Wednesday, January 14, 2015

Sea Levels Rising Faster Than We Had Imagined



If there's one aspect of climate change that even diehard denialists are having trouble writing off, it's sea level rise.  That's especially noticeable in states along America's eastern seaboard and Gulf coast.  There's some grand real estate along America's waterfront up to an including gorgeous ante-bellum mansions that dominate the barrier islands off the Carolinas shores that must eventually succumb to the sea.

There's over a trillion dollars worth of real estate at risk and a lot of that is Romney-esque money.  Sure, being rich, they can afford to relocate to higher ground but their waterfront wealth stays put.

A new study from Harvard, published today in the journal Nature, concludes that sea level rise is quickening more than thought.

The report, reassessing records from more than 600 tidal gauges, found that readings from 1901-90 had over-estimated the rise in sea levels. Based on revised figures for those years, the acceleration since then was greater than so far assumed.

The report said the earlier readings were incomplete or skewed by local factors such as subsidence.

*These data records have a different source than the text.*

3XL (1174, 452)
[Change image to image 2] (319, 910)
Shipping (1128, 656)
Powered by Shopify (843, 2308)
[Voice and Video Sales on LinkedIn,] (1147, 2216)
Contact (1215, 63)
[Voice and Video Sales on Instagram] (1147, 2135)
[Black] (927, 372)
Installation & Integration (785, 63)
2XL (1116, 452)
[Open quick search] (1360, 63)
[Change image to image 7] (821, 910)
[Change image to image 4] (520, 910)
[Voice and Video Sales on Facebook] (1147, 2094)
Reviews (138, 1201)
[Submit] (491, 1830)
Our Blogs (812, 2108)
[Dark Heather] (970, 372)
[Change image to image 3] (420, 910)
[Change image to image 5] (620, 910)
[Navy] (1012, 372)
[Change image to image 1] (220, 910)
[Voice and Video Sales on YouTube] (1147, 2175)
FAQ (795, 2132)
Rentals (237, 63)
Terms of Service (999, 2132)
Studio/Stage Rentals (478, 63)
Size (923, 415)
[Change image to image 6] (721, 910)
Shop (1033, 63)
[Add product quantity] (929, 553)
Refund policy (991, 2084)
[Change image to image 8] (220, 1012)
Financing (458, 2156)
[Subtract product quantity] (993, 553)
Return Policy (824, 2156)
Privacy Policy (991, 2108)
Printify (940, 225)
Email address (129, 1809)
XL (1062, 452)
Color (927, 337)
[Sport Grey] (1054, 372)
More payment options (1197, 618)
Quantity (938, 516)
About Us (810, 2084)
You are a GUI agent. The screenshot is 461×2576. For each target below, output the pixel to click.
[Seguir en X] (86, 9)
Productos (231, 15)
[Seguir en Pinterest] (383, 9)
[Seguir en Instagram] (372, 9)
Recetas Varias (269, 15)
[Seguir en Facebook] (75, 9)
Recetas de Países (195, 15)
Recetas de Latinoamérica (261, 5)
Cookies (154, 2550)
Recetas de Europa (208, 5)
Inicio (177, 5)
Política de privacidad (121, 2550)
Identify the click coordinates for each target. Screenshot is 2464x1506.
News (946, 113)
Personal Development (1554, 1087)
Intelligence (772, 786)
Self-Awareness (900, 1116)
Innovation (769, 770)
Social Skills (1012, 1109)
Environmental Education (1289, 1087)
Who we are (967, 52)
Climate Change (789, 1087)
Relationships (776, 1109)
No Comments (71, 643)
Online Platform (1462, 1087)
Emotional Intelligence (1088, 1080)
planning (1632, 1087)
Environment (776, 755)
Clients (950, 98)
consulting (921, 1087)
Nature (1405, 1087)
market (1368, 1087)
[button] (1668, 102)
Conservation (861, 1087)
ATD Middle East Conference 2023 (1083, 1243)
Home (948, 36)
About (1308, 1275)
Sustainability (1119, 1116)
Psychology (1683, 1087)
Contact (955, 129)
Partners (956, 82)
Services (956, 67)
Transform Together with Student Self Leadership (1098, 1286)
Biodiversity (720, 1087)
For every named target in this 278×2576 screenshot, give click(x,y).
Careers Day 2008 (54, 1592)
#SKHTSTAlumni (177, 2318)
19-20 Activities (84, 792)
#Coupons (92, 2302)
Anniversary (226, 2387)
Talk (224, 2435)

The new analysis "suggests that the acceleration in the past two decades is 25 per cent higher than previously thought," Carling Hay, a Canadian scientist at Harvard University and lead author of the study in the journalNature, told Reuters.

While the report is unwelcome news to the "old money" Deep South, it's devastating on a life and death scale to subsistence farmers in places like Bangladesh or the islanders of the South Pacific.